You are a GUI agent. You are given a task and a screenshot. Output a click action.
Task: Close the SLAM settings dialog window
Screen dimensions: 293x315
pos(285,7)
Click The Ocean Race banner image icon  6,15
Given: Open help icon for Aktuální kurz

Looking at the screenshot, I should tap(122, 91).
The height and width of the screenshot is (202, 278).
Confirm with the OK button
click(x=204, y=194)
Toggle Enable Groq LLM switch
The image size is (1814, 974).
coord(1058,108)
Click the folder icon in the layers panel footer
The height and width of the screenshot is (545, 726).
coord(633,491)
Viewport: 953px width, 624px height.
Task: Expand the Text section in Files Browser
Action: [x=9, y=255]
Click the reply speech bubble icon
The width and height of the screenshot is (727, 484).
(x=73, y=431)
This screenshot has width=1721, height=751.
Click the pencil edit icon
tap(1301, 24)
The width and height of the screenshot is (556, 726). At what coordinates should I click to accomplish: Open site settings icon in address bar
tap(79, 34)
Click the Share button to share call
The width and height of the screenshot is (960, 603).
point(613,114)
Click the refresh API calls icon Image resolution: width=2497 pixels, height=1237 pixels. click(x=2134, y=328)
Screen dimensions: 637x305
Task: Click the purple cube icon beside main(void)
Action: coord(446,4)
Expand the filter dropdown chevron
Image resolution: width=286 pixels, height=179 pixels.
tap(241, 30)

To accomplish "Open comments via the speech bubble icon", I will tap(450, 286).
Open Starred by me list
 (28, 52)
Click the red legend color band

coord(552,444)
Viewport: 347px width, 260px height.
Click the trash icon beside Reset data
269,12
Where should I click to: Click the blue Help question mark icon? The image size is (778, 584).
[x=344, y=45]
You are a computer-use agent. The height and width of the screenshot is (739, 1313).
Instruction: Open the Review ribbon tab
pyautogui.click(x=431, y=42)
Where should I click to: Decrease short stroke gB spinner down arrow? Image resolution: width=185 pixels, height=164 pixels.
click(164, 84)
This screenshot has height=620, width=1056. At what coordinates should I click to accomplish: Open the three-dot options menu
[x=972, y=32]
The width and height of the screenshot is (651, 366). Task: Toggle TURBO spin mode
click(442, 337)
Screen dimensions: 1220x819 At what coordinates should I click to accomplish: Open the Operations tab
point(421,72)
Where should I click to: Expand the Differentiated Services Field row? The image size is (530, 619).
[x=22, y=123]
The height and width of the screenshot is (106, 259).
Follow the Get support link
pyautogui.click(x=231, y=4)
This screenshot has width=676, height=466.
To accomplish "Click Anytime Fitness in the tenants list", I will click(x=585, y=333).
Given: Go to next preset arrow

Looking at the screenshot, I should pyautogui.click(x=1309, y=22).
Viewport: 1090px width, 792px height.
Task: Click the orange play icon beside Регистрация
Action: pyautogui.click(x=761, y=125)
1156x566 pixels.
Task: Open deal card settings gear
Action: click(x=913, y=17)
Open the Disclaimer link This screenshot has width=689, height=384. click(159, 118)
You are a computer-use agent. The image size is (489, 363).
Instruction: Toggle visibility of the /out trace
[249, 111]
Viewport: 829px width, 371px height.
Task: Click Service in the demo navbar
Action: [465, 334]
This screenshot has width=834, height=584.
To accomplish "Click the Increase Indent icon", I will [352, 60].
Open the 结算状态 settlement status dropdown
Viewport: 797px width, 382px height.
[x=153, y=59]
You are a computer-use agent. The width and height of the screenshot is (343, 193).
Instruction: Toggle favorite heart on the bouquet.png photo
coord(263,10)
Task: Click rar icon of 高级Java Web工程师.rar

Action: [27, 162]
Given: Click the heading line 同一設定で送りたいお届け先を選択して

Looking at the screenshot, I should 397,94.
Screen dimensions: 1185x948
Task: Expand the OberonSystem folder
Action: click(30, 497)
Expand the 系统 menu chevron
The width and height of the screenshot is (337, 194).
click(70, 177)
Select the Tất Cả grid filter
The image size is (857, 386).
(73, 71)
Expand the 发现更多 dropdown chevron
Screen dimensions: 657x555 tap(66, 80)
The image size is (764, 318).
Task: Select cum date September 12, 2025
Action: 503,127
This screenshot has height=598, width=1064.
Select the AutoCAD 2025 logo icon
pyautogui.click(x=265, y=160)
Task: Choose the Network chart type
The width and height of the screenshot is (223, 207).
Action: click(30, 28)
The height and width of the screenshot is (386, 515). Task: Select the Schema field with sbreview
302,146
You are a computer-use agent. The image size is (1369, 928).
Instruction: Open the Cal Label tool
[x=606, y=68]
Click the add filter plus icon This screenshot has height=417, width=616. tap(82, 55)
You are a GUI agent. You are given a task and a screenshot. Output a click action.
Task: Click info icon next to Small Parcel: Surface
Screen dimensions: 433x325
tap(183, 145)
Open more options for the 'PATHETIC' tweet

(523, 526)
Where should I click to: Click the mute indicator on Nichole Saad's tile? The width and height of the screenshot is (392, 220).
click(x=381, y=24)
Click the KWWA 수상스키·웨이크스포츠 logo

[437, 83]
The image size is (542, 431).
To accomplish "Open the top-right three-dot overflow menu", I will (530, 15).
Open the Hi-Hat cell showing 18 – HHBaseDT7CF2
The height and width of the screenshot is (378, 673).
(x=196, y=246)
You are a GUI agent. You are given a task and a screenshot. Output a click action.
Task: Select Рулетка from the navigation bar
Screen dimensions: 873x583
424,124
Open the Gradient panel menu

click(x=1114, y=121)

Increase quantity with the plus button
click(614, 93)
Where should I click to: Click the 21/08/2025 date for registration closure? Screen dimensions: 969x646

────────────────────

● THE REQUEST: Repeat all of the records above word for word.

● TASK SOLUTION:
You are a GUI agent. You are given a task and a screenshot. Output a click action.
Task: Close the SLAM settings dialog window
Screen dimensions: 293x315
pos(285,7)
Click The Ocean Race banner image icon  6,15
Given: Open help icon for Aktuální kurz

Looking at the screenshot, I should tap(122, 91).
The height and width of the screenshot is (202, 278).
Confirm with the OK button
click(x=204, y=194)
Toggle Enable Groq LLM switch
The image size is (1814, 974).
coord(1058,108)
Click the folder icon in the layers panel footer
The height and width of the screenshot is (545, 726).
coord(633,491)
Viewport: 953px width, 624px height.
Task: Expand the Text section in Files Browser
Action: [x=9, y=255]
Click the reply speech bubble icon
The width and height of the screenshot is (727, 484).
(x=73, y=431)
This screenshot has width=1721, height=751.
Click the pencil edit icon
tap(1301, 24)
The width and height of the screenshot is (556, 726). At what coordinates should I click to accomplish: Open site settings icon in address bar
tap(79, 34)
Click the Share button to share call
The width and height of the screenshot is (960, 603).
point(613,114)
Click the refresh API calls icon Image resolution: width=2497 pixels, height=1237 pixels. click(x=2134, y=328)
Screen dimensions: 637x305
Task: Click the purple cube icon beside main(void)
Action: coord(446,4)
Expand the filter dropdown chevron
Image resolution: width=286 pixels, height=179 pixels.
tap(241, 30)

To accomplish "Open comments via the speech bubble icon", I will tap(450, 286).
Open Starred by me list
 (28, 52)
Click the red legend color band

coord(552,444)
Viewport: 347px width, 260px height.
Click the trash icon beside Reset data
269,12
Where should I click to: Click the blue Help question mark icon? The image size is (778, 584).
[x=344, y=45]
You are a computer-use agent. The height and width of the screenshot is (739, 1313).
Instruction: Open the Review ribbon tab
pyautogui.click(x=431, y=42)
Where should I click to: Decrease short stroke gB spinner down arrow? Image resolution: width=185 pixels, height=164 pixels.
click(164, 84)
This screenshot has height=620, width=1056. At what coordinates should I click to accomplish: Open the three-dot options menu
[x=972, y=32]
The width and height of the screenshot is (651, 366). Task: Toggle TURBO spin mode
click(442, 337)
Screen dimensions: 1220x819 At what coordinates should I click to accomplish: Open the Operations tab
point(421,72)
Where should I click to: Expand the Differentiated Services Field row? The image size is (530, 619).
[x=22, y=123]
The height and width of the screenshot is (106, 259).
Follow the Get support link
pyautogui.click(x=231, y=4)
This screenshot has width=676, height=466.
To accomplish "Click Anytime Fitness in the tenants list", I will click(x=585, y=333).
Given: Go to next preset arrow

Looking at the screenshot, I should pyautogui.click(x=1309, y=22).
Viewport: 1090px width, 792px height.
Task: Click the orange play icon beside Регистрация
Action: pyautogui.click(x=761, y=125)
1156x566 pixels.
Task: Open deal card settings gear
Action: click(x=913, y=17)
Open the Disclaimer link This screenshot has width=689, height=384. click(159, 118)
You are a computer-use agent. The image size is (489, 363).
Instruction: Toggle visibility of the /out trace
[249, 111]
Viewport: 829px width, 371px height.
Task: Click Service in the demo navbar
Action: [465, 334]
This screenshot has width=834, height=584.
To accomplish "Click the Increase Indent icon", I will [352, 60].
Open the 结算状态 settlement status dropdown
Viewport: 797px width, 382px height.
[x=153, y=59]
You are a computer-use agent. The width and height of the screenshot is (343, 193).
Instruction: Toggle favorite heart on the bouquet.png photo
coord(263,10)
Task: Click rar icon of 高级Java Web工程师.rar

Action: [27, 162]
Given: Click the heading line 同一設定で送りたいお届け先を選択して

Looking at the screenshot, I should 397,94.
Screen dimensions: 1185x948
Task: Expand the OberonSystem folder
Action: click(30, 497)
Expand the 系统 menu chevron
The width and height of the screenshot is (337, 194).
click(70, 177)
Select the Tất Cả grid filter
The image size is (857, 386).
(73, 71)
Expand the 发现更多 dropdown chevron
Screen dimensions: 657x555 tap(66, 80)
The image size is (764, 318).
Task: Select cum date September 12, 2025
Action: 503,127
This screenshot has height=598, width=1064.
Select the AutoCAD 2025 logo icon
pyautogui.click(x=265, y=160)
Task: Choose the Network chart type
The width and height of the screenshot is (223, 207).
Action: click(30, 28)
The height and width of the screenshot is (386, 515). Task: Select the Schema field with sbreview
302,146
You are a computer-use agent. The image size is (1369, 928).
Instruction: Open the Cal Label tool
[x=606, y=68]
Click the add filter plus icon This screenshot has height=417, width=616. tap(82, 55)
You are a GUI agent. You are given a task and a screenshot. Output a click action.
Task: Click info icon next to Small Parcel: Surface
Screen dimensions: 433x325
tap(183, 145)
Open more options for the 'PATHETIC' tweet

(523, 526)
Where should I click to: Click the mute indicator on Nichole Saad's tile? The width and height of the screenshot is (392, 220).
click(x=381, y=24)
Click the KWWA 수상스키·웨이크스포츠 logo

[437, 83]
The image size is (542, 431).
To accomplish "Open the top-right three-dot overflow menu", I will (530, 15).
Open the Hi-Hat cell showing 18 – HHBaseDT7CF2
The height and width of the screenshot is (378, 673).
(x=196, y=246)
You are a GUI agent. You are given a task and a screenshot. Output a click action.
Task: Select Рулетка from the navigation bar
Screen dimensions: 873x583
424,124
Open the Gradient panel menu

click(x=1114, y=121)

Increase quantity with the plus button
click(614, 93)
Where should I click to: Click the 21/08/2025 date for registration closure? Screen dimensions: 969x646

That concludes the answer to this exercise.